*** Opening of GIVEN DATA ***
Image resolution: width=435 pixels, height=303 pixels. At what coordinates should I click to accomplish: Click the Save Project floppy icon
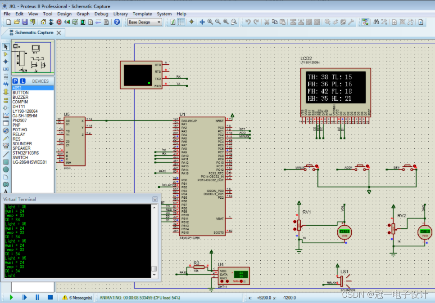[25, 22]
*** Close of GIVEN DATA ***
*** Opening of GIVEN DATA ***
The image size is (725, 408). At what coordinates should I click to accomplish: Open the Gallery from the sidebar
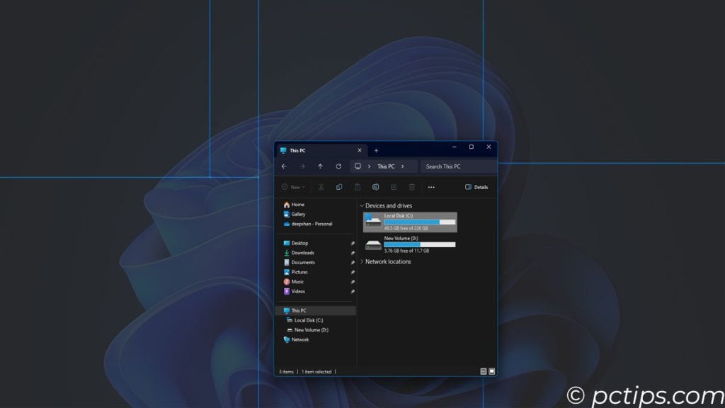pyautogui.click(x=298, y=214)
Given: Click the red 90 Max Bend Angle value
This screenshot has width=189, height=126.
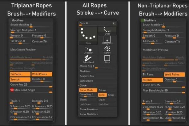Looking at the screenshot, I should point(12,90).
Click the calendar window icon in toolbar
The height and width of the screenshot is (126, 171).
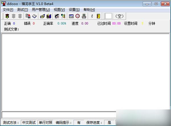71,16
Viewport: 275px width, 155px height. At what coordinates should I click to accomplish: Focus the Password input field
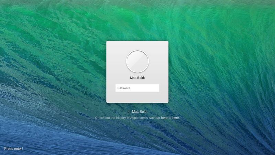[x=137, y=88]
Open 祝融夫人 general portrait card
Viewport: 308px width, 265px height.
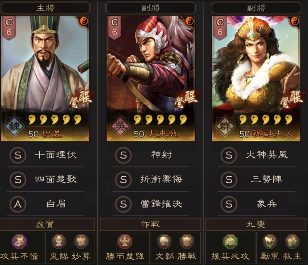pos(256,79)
*** Close of GIVEN DATA ***
*** Opening of GIVEN DATA ***
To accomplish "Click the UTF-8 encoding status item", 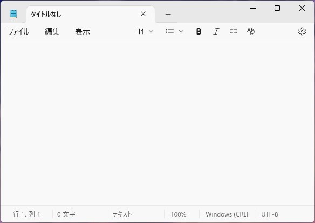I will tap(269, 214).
*** Close of GIVEN DATA ***
## EXERCISE
Give again, exactly as written above, every line from the one holding "Click the calendar window icon in toolbar" to the one holding "Open 祝融夫人 general portrait card", with both ends kept and the pictures left out.

## TASK SOLUTION
Click the calendar window icon in toolbar
The height and width of the screenshot is (126, 171).
71,16
Viewport: 275px width, 155px height. At what coordinates should I click to accomplish: Focus the Password input field
[x=137, y=88]
Open 祝融夫人 general portrait card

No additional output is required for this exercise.